Text section -
++++++++++

JVM: multiple programs in single VM session
- multithreading
Sample code on slide (bad example)
- spin lock (busy wait)
- assumes count++/count-- is atomic (we'll revisit this)
mmap(2): map file to memory
- alternative to read/write
- kernel still needs to manage block I/O
Shared lilbraries .so (DLL in Windows)
- all programs do I/O:
  - standard library: buffered & formatted
- each process has "copy" of library
  - only need single copy in memory if all processes map virtual memory to same real memory
Dynamic linking: link at load time
- that's why linking & loading are often conflated

Threads

Processes are protected against stomping/clobbering each other
- separate memory spaces
- hardware controls set by kernel
Kernel has total access to processes's address space
- context switch: kernal saves registers (register state)
Have you ever written a (C++) program with a wild pointer?

++++++++++

Dataset content -
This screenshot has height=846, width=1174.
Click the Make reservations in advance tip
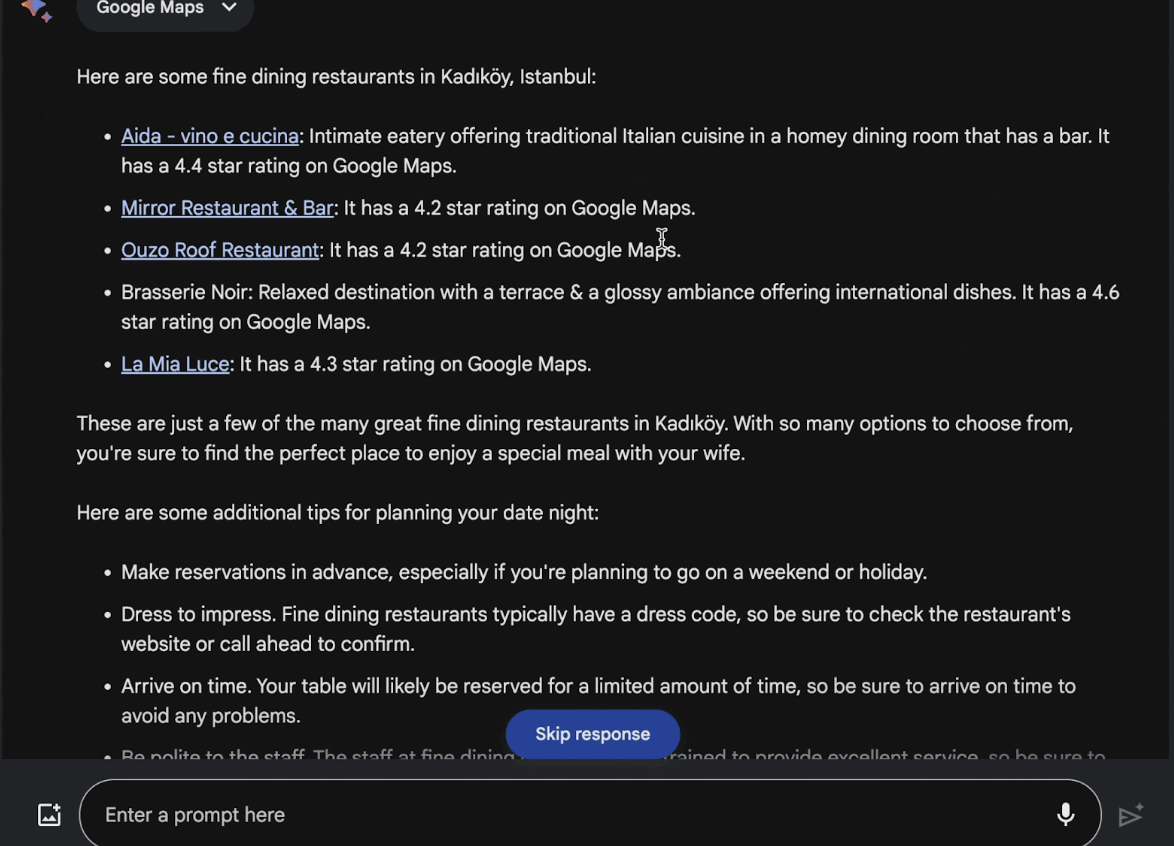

++++++++++

What needs to be done - In the operating-systems lecture notes, why are linking and loading often conflated? Answer in one to three sentences. The material is separate from the operating-systems lecture notes.

Exercise response - With dynamic linking, a program is linked at load time. Because the two steps happen together, linking and loading are often conflated.